__YOUR TASK__
Pull out the part of the entries that begins with the line containing "Image resolution: width=1189" and ends with the line containing "point(169,235)", including both of those lines, and reproduce it word for word. Omit the pictures from your answer.

Dataset excerpt:
** Start **

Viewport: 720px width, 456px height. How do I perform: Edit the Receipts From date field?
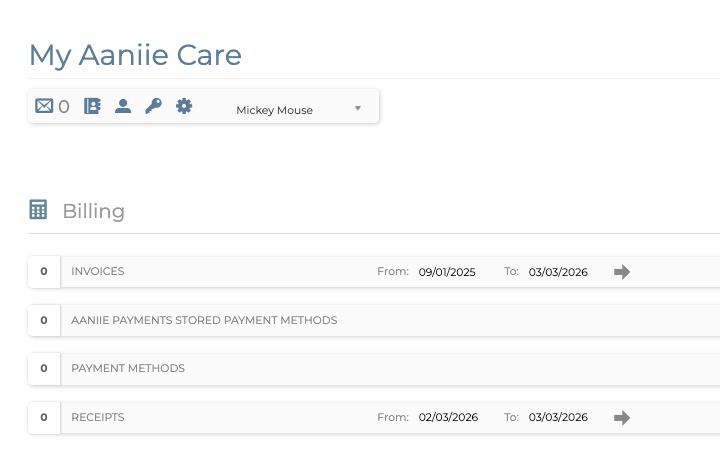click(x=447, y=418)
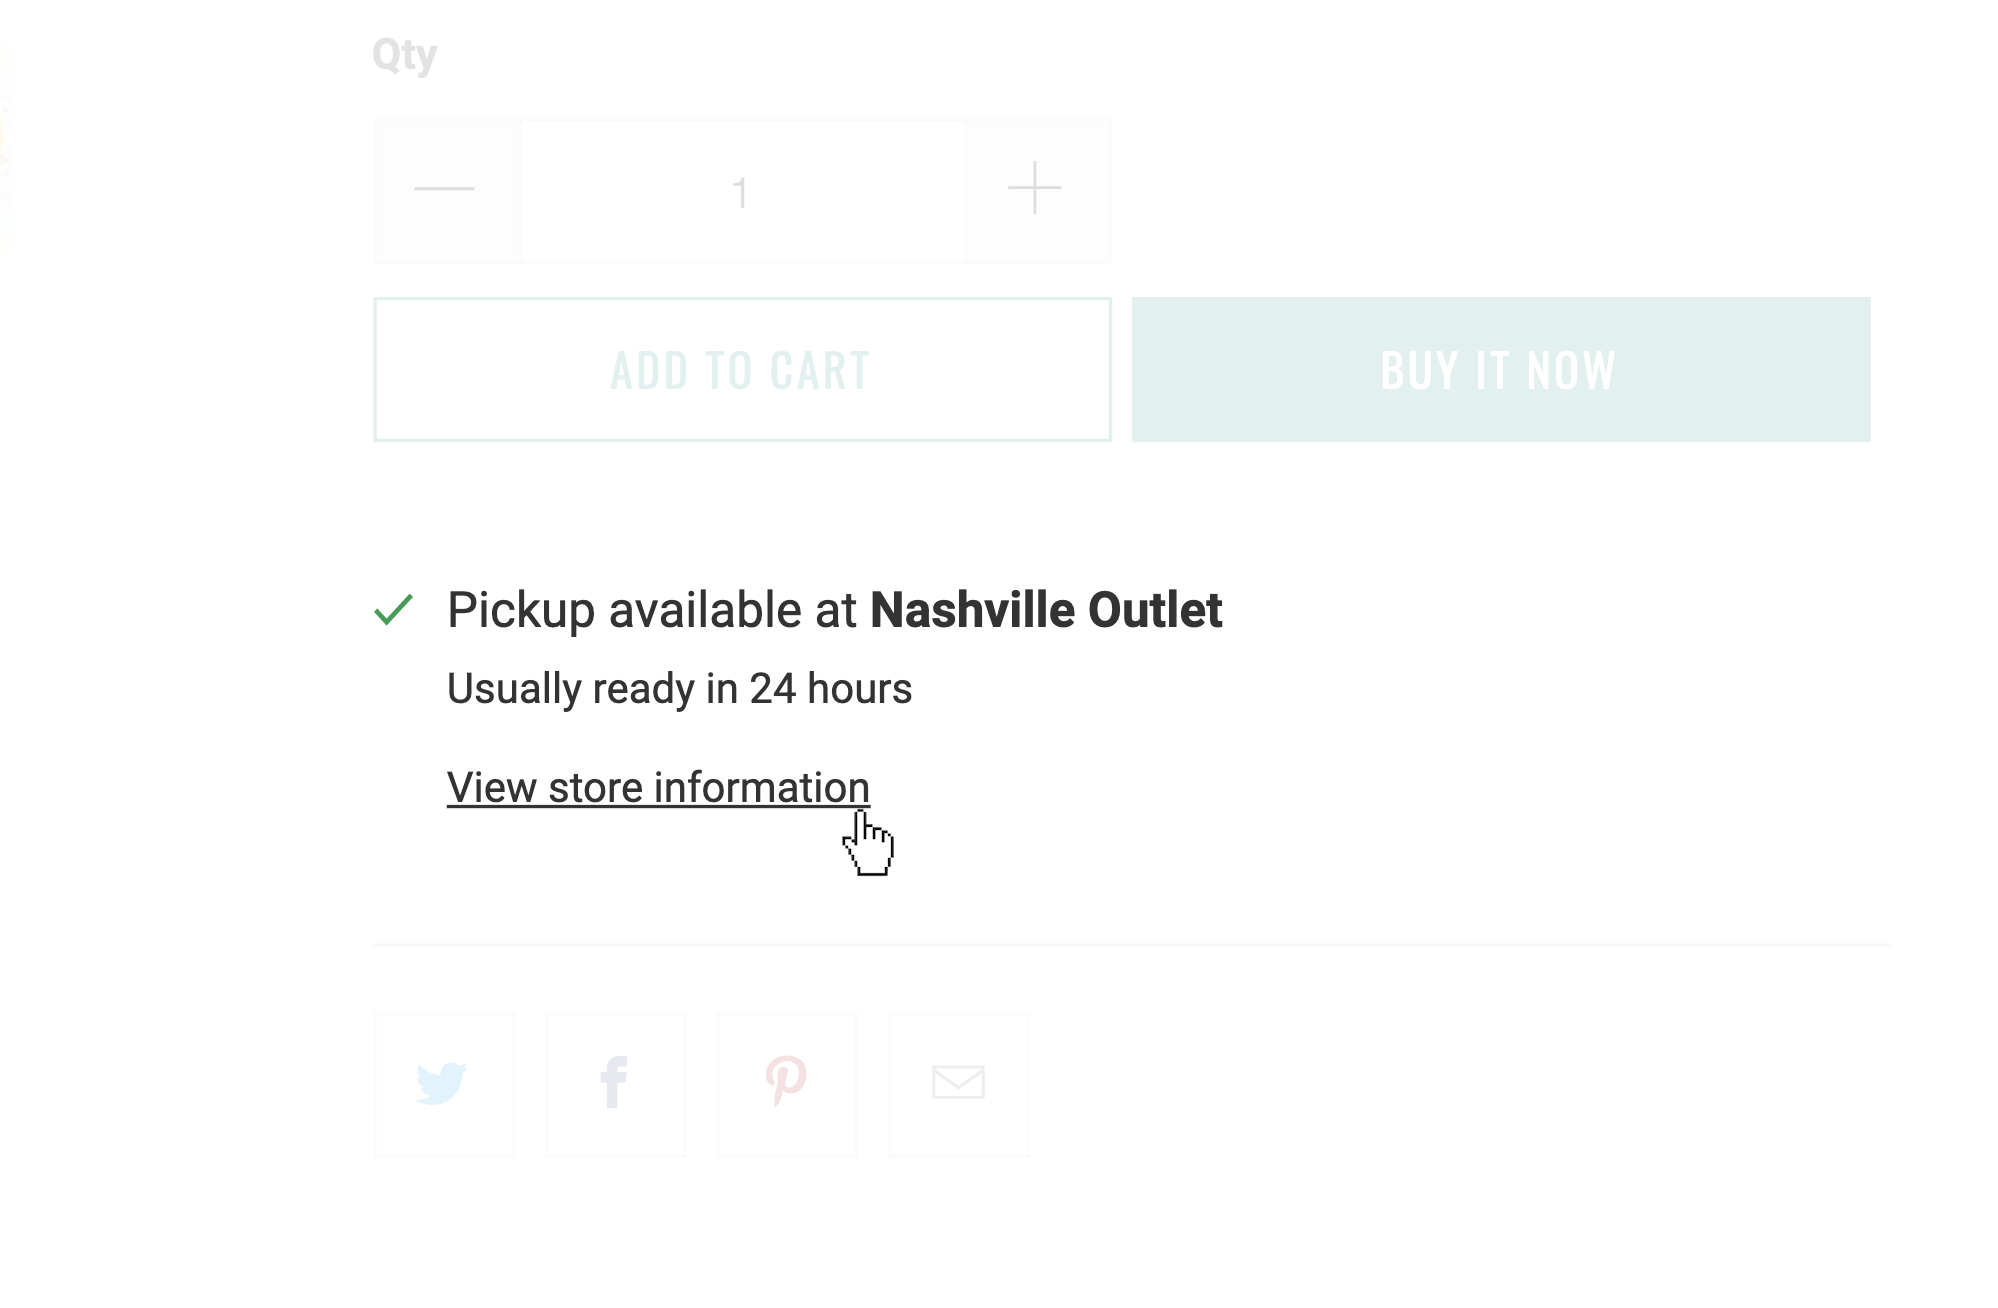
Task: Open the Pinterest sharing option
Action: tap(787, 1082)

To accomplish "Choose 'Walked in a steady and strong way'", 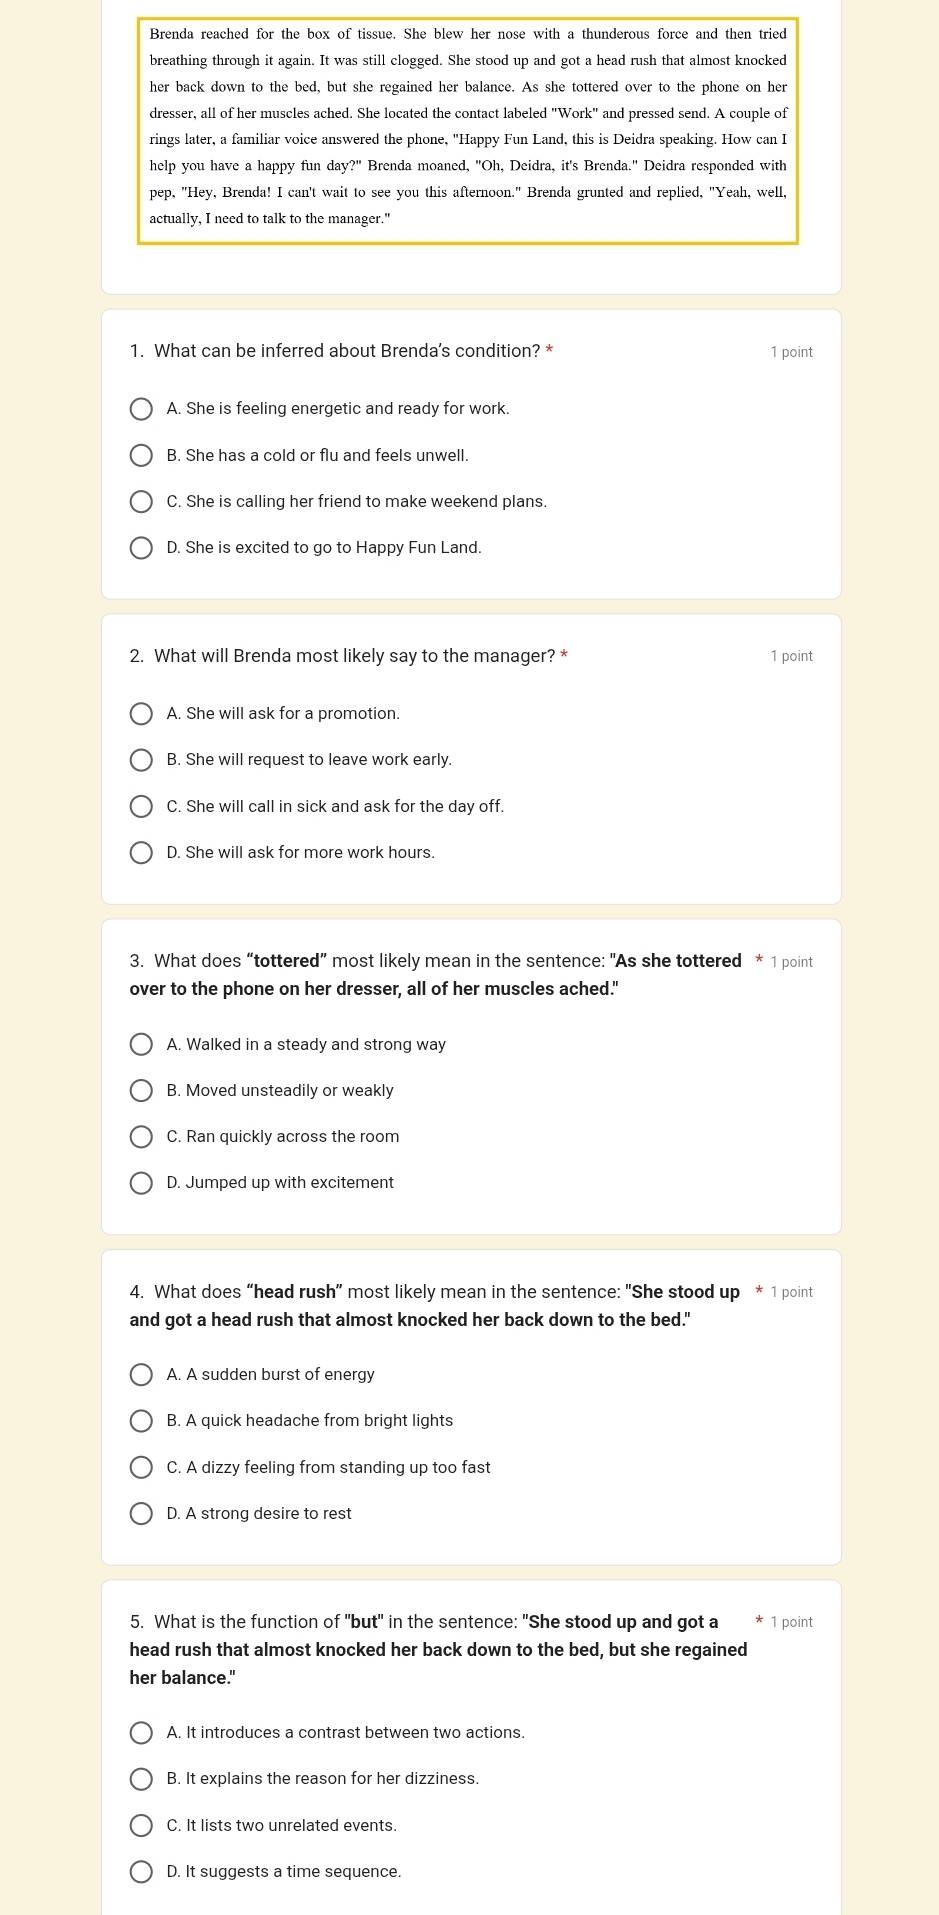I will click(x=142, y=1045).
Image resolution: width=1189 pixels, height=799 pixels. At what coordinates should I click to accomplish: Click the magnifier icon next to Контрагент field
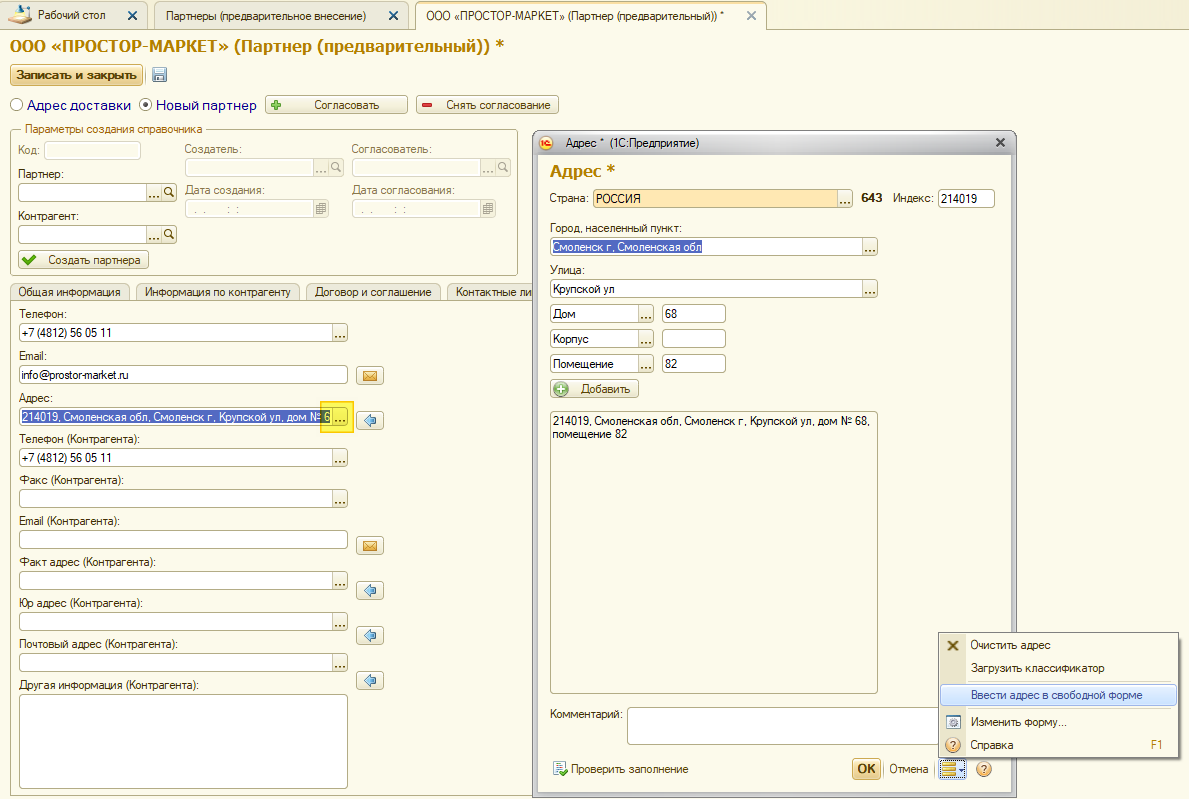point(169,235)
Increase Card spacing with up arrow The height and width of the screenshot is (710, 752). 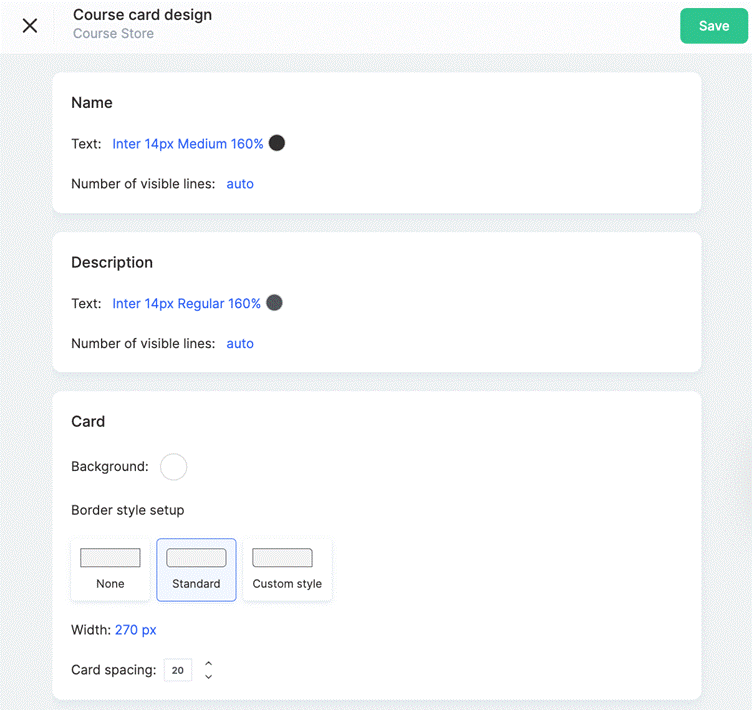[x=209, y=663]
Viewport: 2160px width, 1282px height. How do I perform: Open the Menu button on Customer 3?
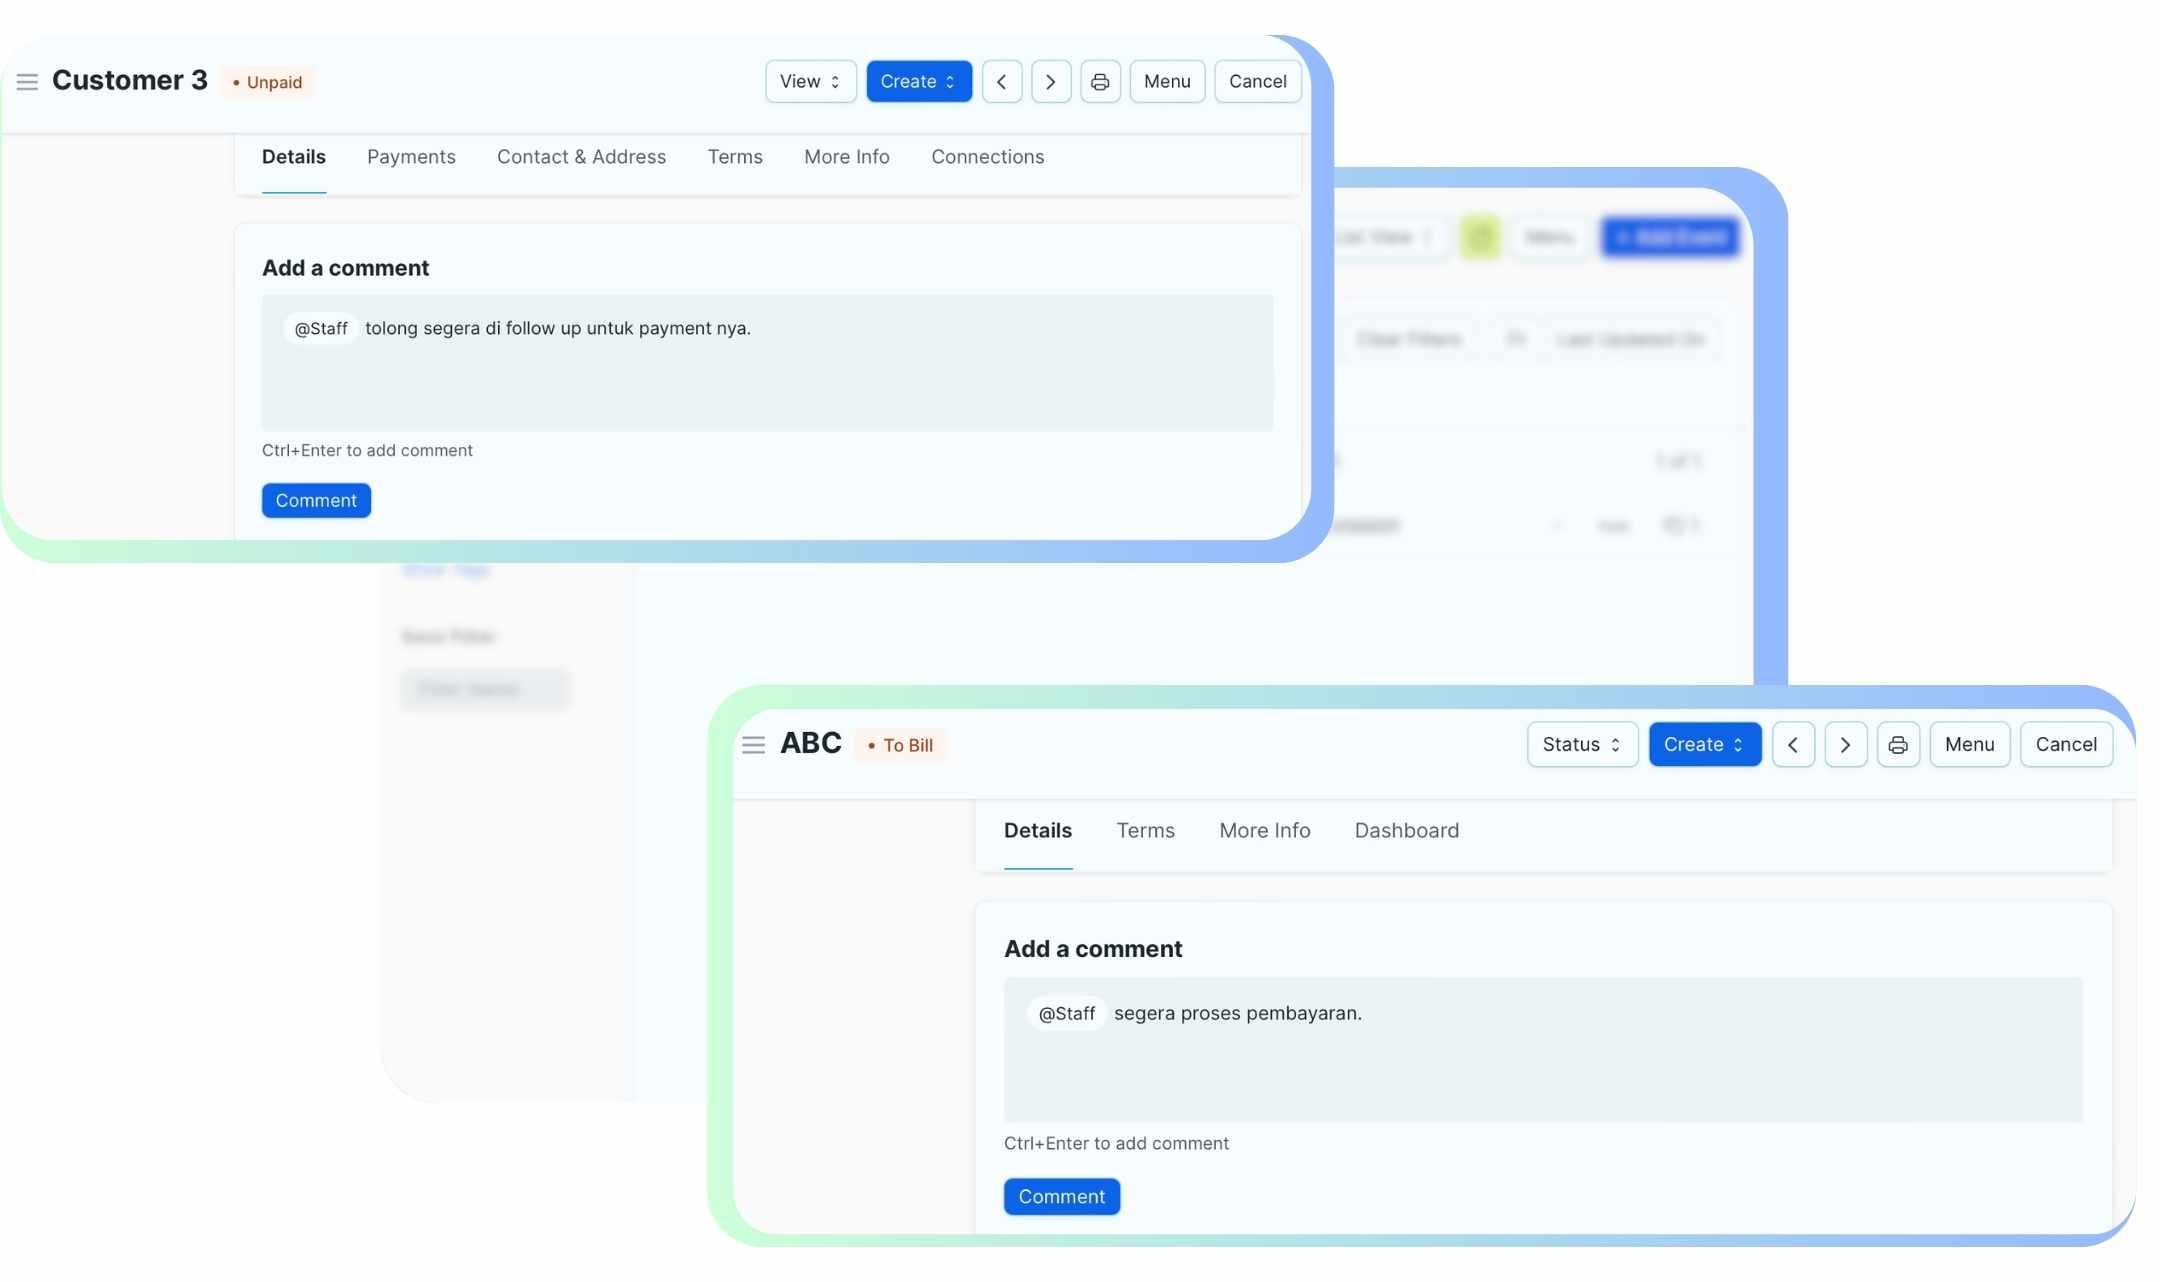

** End **

__SOLVED PROBLEM__
Image resolution: width=1189 pixels, height=799 pixels. At what coordinates should I click to accomplish: Click the magnifier icon next to Контрагент field
point(169,235)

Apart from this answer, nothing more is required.